Récemment, l’analyse par le comité de surveillance de l’essai d’AstraZeneca a été retardée à plusieurs reprises parce que le comité a demandé des rapports révisés aux personnes qui traitaient les données de l’essai. Le comité de surveillance a finalement transmis les résultats de l’étude à AstraZeneca lors d’une réunion au cours du week-end, ce qui a conduit au communiqué de presse du fabricant lundi matin.

Le Dr Eric Topol, expert en essais cliniques au Scripps Research de San Diego, a déclaré qu’il était “très inhabituel” de voir un tel étalage public de différends entre un comité de surveillance et les sponsors d’une étude. “Je n’ai jamais rien vu de tel”, a-t-il déclaré au Times après la publication de la déclaration du NIAID. “C’est tellement, tellement perturbant.”

D’après Zero Hedge, le vaccin d’AstraZeneca, l’un des piliers de l’effort de l’Organisation mondiale de la santé visant à vacciner les populations des pays pauvres par le biais de son initiative COVAX soutenue par Bill Gates, se trouve une fois de plus embourbé dans une controverse. Dans ses données les plus récentes, AstraZeneca a notamment négligé d’inclure des informations clés, telles que le nombre de participants à l’essai ayant développé un “COVID sévère”. Ruud Dobber, président d’AstraZeneca, a déclaré lors d’une interview dans l’émission Squawk Box de CNBC, peu après la publication des données, que ce nombre était de “5”.

Avant même que le dernier problème ne se pose, Julian Tang, virologue à l’université de Leicester,a déclaré “La façon dont AstraZeneca a traité ses données au début du projet avait déjà aggravé leur cas.”

Depuis les premières données publiées au Royaume-Un, AstraZeneca a été critiqué pour ses études qui prétendaient montrer que le vaccin était efficace à 70 %, mais ne tenaient pas compte d’une erreur de fabrication et n’incluaient pas suffisamment de participants de plus de 65 ans pour déterminer l’efficacité chez les patients plus âgés, rapporte ZeroHedge.

Les gouvernements européens comme l’Allemagne et la France ont réagi en limitant initialement le vaccin aux patients de moins de 65 ans. Aux États-Unis, les autorités ont suspendu l’automne dernier l’étude d’AstraZeneca sur 30 000 Américains pendant une durée inhabituelle de six semaines , car les autorités de réglementation, frustrées, cherchaient à obtenir des détails sur les problèmes neurologiques signalés en Grande-Bretagne.

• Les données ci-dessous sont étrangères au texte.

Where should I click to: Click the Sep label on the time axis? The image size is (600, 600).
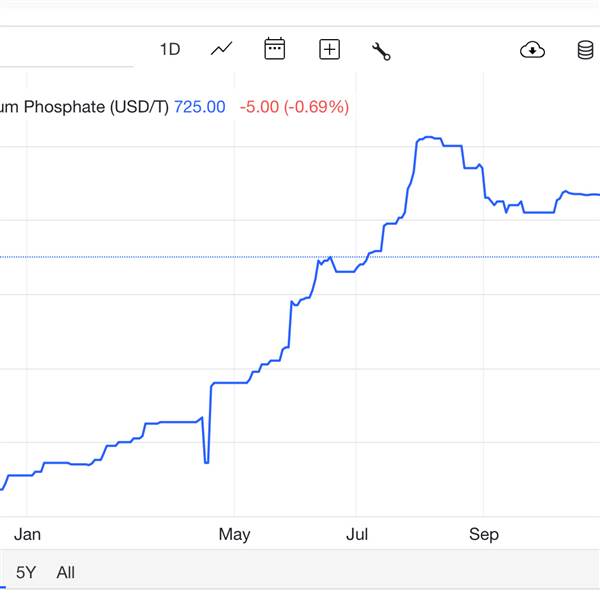(483, 534)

Cette dernière controverse survient après que 20 pays ont suspendu l’utilisation du vaccin d’AstraZeneca la semaine dernière en raison de rapports faisant état de caillots sanguins rares chez des personnes en bonne santé ayant reçu le vaccin, dont certaines en sont mortes. Bien que l’Agence européenne des médicaments (EMA) ait constaté que le vaccin COVID d’Oxford-AstraZeneca “peut être associé à de très rares cas de caillots sanguins”, elle a jugé le vaccin “sûr et efficace” et a encouragé les pays à l’utiliser, rapporte The Defender.

Deux équipes de recherche indépendantes en Norvège et en Allemagne ont annoncé vendredi avoir identifié des anticorps qui provoquent des réactions immunitaires entraînant le type de caillots sanguins dont souffrent certaines personnes ayant reçu le vaccin COVID d’AstraZeneca. Selon le British Medical Journal: bien que de nombreux pays aient repris leur programme de vaccination avec le vaccin d’AstraZeneca après les conclusions préliminaires de l’EMA, certains pays, dont la France, le Danemark, la Norvège, la Suède et la Finlande, n’ont pas levé leurs restrictions sur son utilisation.

Selon le Times, AstraZeneca a déclaré qu’elle continuerait à analyser les nouvelles données et se préparerait à demander dans les semaines à venir une autorisation d’utilisation d’urgence (EUA) à la FDA. S’il est approuvé aux États-Unis, AstraZeneca deviendra le quatrième vaccin disponible dans ce pays, rejoignant ainsi Moderna, Pfizer et Johnson & Johnson.